I, Data Center: An Interview with A Robotics Professional


Is this what comes to mind when someone says “robots in the data center?” Much has changed in robotics and how it applies to data center automation.

Today we conclude Data Center Knowledge’s three-part series on data center automation and the potential role of robotics.

Scott Jackson, Senior Robotics Programmer at DevLinks, has been working in the IT field for a very long time. He’s a robotics automation programmer and designer and has begun to see action at the data center level when it comes to robotics integration. He’s seen numerous projects, designed many types of robotics environments, and is a big supporter of placing robotics as a supplement in the next-generation data center.

Jackson recently sat down with us for a detailed conversation around robotics, automation technologies, and the future of the data center model. Here’s that chat.

Bill: The conversation around robotics continues to heat up as more large shops begin to explore the idea. What are you seeing in the robotics world that’s influencing this conversation?

Scott: Primarily, what I’m seeing drive this conversation is the new-found flexibility and adaptability in today’s industrial robots, along with historically low costs for automation integration. Factories have been automated on a large scale for the last 30 to 40 years or so. For the most part, they have simply been repeating the same process over and over, without deviation. Newer capabilities (such as vision, RFID, force sensing, networking, etc.) are being baked into pipeline robots as standard or low cost options. These new capabilities allow the robot to conform to changes in its environment, rather than relying on total compliance to a specified norm. It’s this kind of adaptability that would be necessary in a complex environment like a data center. After all, you’re not building cars. You’re handling thousands of components which aren’t necessarily located with a high tolerance. A robot needs to be able to adjust to that on the fly. We’re finally at that point in history where it’s become feasible to assign these tasks to a robot.

Bill: That’s a very optimistic perspective. Plus, the notion that data centers can be complex is certainly very valid. Should data center administrators be learning about robotics? What sort of cross-training should happen?

Scott: Yes, but only to a point. While I applaud anyone willing to tackle robotics integration on their own, I would highly recommend seeking the services of an expert systems integrator for a project as large as an entire data center integration. A working knowledge of the robots themselves and the system as a whole is a must for easy scheduled and preventative maintenance, but there is simply too much to consider when it comes to system design.

Bill: Just like anything in technology, complexity is always a challenge that must be overcome. Still, automation, workflow orchestration, and data center optimization are all potential benefits that robotics can bring. Do you see a direct tie into management systems which help run data centers currently?

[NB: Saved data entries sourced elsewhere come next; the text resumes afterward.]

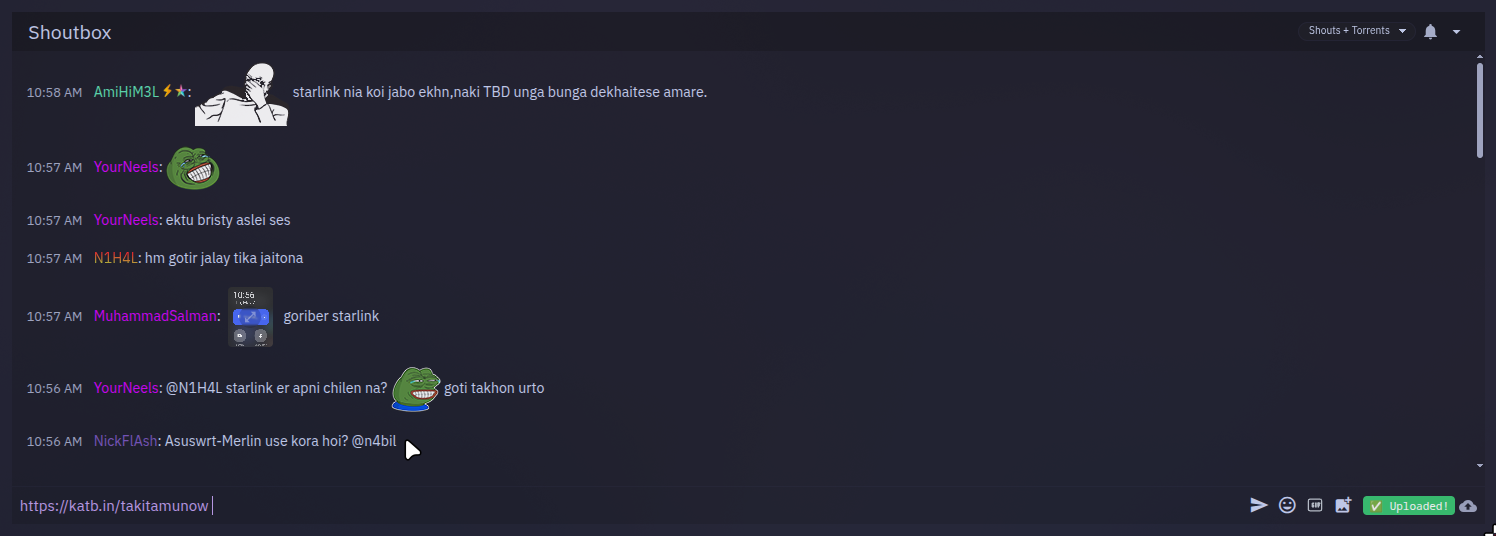Click the Pepe emote in the starlink message

click(416, 389)
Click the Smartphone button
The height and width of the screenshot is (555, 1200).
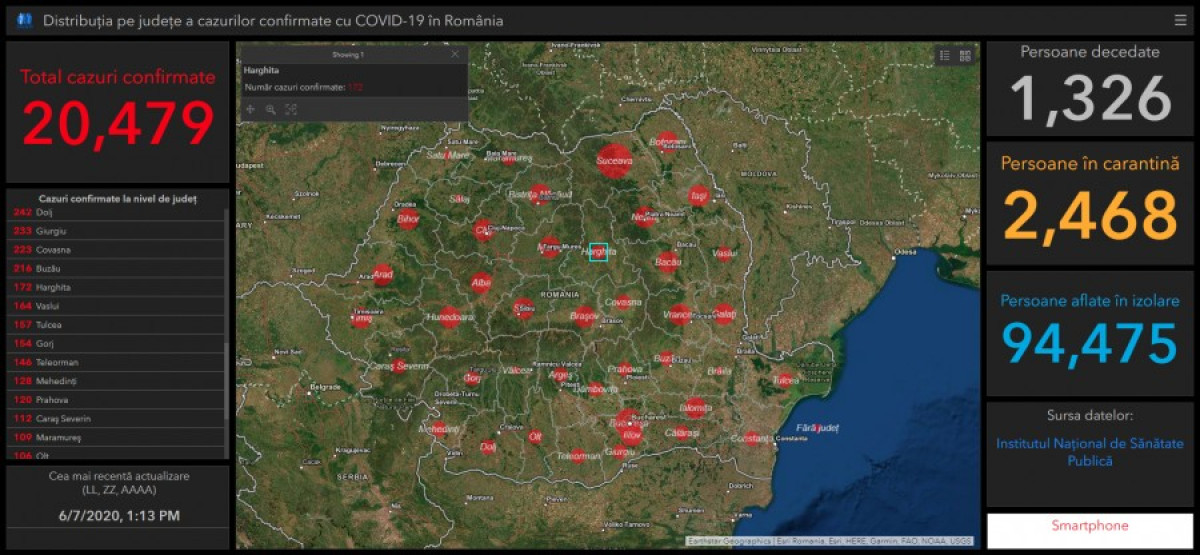coord(1089,526)
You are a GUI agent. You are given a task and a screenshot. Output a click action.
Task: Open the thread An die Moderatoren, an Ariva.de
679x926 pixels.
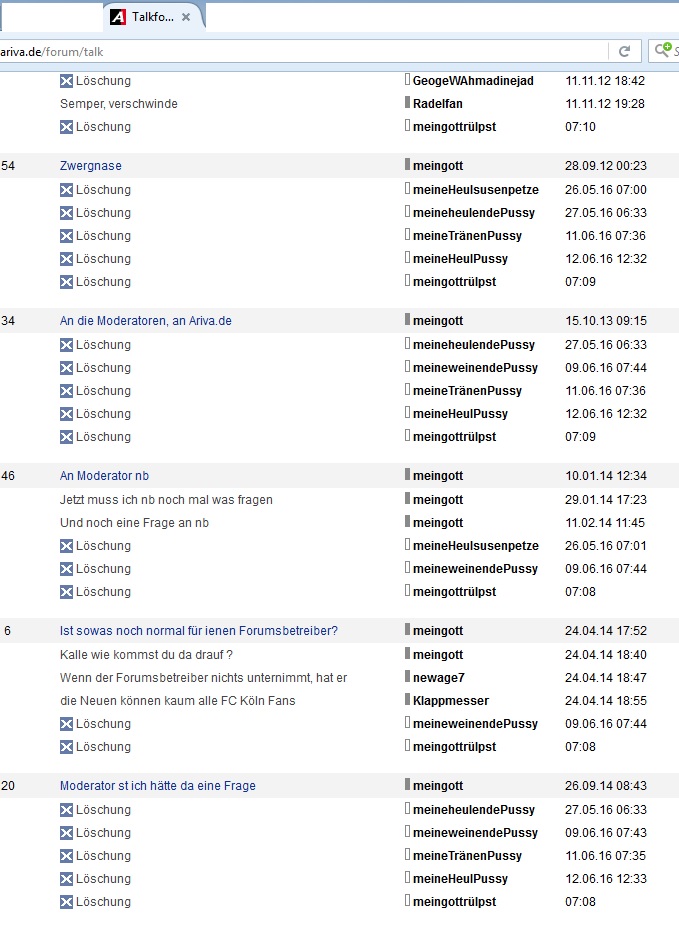point(145,321)
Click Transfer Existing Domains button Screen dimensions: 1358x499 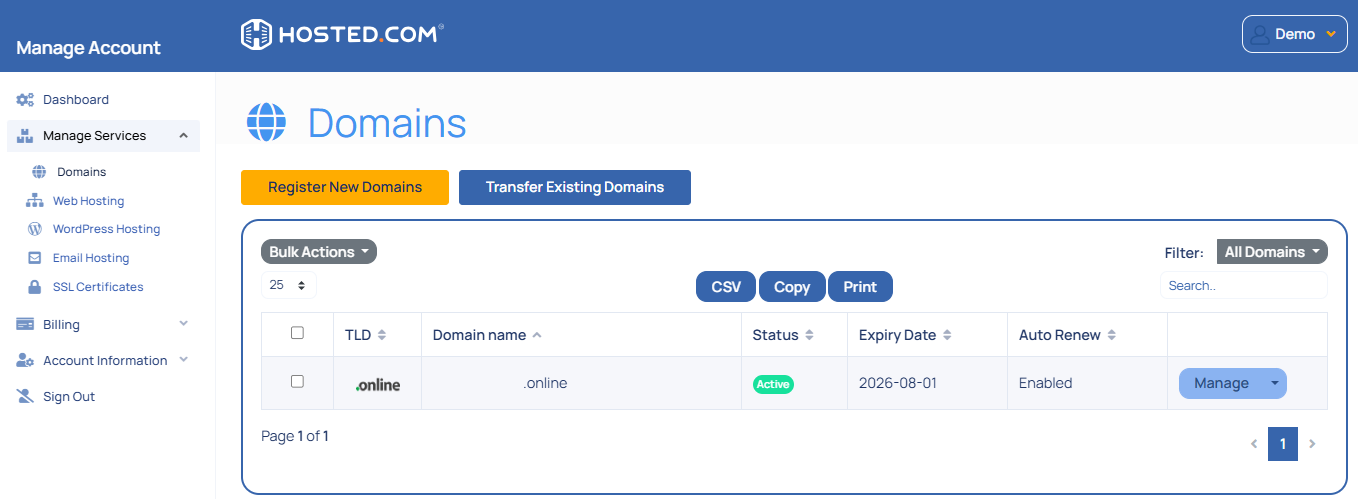click(574, 187)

Scott: Industrial automation has been integrated with plant-wide data recording and production management systems for quite some time. The communication capabilities already exist, so I see no obstacle that would prevent something like that. In fact, I would think that a system like this would be necessary to help balance the workflow on the automation to get the absolute most out of it.

Bill: How have robotics advanced over the past 2 years? Have they become more intelligent, mobile, and easier to control?

Scott: By far the biggest advancement in industrial robotics has been adaptable technologies like machine vision, force sensing and learning vibration control. This stuff is not “new” to robotics, but it has recently become affordable enough that they can be used to replace old fashioned, complicated and expensive mechanical automation. A side effect of this has been that these new capabilities are opening up entirely new markets to robotics when it had previously been cost prohibitive to do so. More people are putting cameras on robots than ever before, and that increased demand has also led to increased development, making integration even easier.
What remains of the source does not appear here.